▶ _SEITENAUSZUG_:
Großbritannien kehrt mit einem Bein – oder eher mit einem Zeh – in die Europäische Union zurück. Am Montag wurde in London das erste Abkommen seit dem Austritt 2020 unterzeichnet. Was sich ändert, wer profitiert, was Kritiker sagen.
Die alten Schützengräben waren schnell bezogen. Nachdem der britische Premierminister Keir Starmer und die EU-Spitzen am Montag ihr Abkommen öffentlich gemacht hatten, schrieb die britische Boulevardpresse vom "Brexit-Betrug". Die Opposition nannte die Vereinbarung, von der man nur Bruchstücke kennt, "Kapitulationsvertrag".

▶ _BEREITGESTELLTE DATEN_:
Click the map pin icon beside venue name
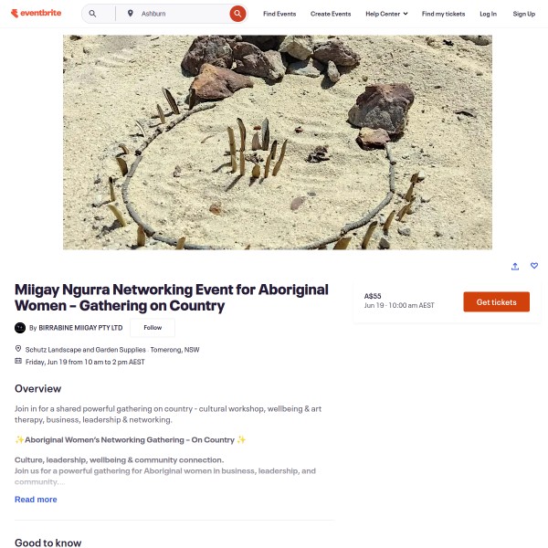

▶ _WAS ZU TUN IST_:
1. Beantworte zum Text über das EU-Abkommen Großbritanniens diese Fragen:
(a) In welchem Jahr ist Großbritannien aus der EU ausgetreten?
(b) In welcher Stadt wurde das Abkommen unterzeichnet?
(c) Wie bezeichnete die Opposition die Vereinbarung?
2. Schreibe den Text über das EU-Abkommen Großbritanniens nach seinem letzten Satz weiter.
Die Daten haben mit dem Text über das EU-Abkommen Großbritanniens nichts zu tun.

▶ _ANTWORTEN JE AUFGABE_:
1.
(a) 2020
(b) In London
(c) Als „Kapitulationsvertrag“

2.
Das ist ziemlich weit hergeholt, denn die neue Vereinbarung ist nicht besonders weitreichend und größtenteils sehr vage. Am Ende kam ein Pakt heraus, der von den Verhandlern mit Superlativen gefeiert wird, den Kritiker als Einknicken sehen, der aber zumindest eine Trendumkehr markiert. Was Sie darüber wissen müssen:
Was ist überhaupt passiert?
Im prachtvolle Lancaster House im Zentrum Londons gaben Ursula von der Leyen (Präsidentin der Europäischen Kommission), António Costa (Präsident des Europäischen Rates) und der britische Premierminister Keir Starmer am Montag eine erste Serie von Vereinbarungen zwischen der EU und Großbritannien bekannt. Übertitel: "Reset", also Neustart.
Was wurde neu gestartet?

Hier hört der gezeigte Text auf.